LISTED ENTRIES.

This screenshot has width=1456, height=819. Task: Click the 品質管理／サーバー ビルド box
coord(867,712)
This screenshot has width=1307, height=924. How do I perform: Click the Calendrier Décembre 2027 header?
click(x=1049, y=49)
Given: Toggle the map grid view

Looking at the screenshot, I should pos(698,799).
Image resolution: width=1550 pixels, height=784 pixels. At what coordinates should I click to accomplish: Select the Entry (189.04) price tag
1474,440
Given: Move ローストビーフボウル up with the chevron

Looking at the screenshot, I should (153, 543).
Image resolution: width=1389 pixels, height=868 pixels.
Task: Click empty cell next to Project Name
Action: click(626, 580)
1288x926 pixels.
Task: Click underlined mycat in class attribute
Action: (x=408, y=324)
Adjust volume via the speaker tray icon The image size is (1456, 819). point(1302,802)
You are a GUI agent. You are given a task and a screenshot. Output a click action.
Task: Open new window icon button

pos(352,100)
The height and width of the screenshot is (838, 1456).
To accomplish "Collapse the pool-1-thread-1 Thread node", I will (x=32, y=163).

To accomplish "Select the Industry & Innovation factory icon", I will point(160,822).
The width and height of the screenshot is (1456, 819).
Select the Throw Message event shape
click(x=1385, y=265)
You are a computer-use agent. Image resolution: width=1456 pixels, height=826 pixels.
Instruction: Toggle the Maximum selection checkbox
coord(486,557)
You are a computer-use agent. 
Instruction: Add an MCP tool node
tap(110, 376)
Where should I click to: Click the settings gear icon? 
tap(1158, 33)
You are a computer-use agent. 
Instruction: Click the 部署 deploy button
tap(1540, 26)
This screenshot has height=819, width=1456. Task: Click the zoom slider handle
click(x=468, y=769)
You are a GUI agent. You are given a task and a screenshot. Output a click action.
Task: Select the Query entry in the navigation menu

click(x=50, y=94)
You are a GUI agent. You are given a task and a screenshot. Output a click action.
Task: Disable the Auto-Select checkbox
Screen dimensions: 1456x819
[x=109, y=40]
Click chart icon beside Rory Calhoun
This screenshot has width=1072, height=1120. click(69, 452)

WHAT NEEDS TO BE DONE. Copy each line above that contains the string "point".

REPLY TO THE TASK.
Adjust volume via the speaker tray icon The image size is (1456, 819). point(1302,802)
To accomplish "Select the Industry & Innovation factory icon", I will point(160,822).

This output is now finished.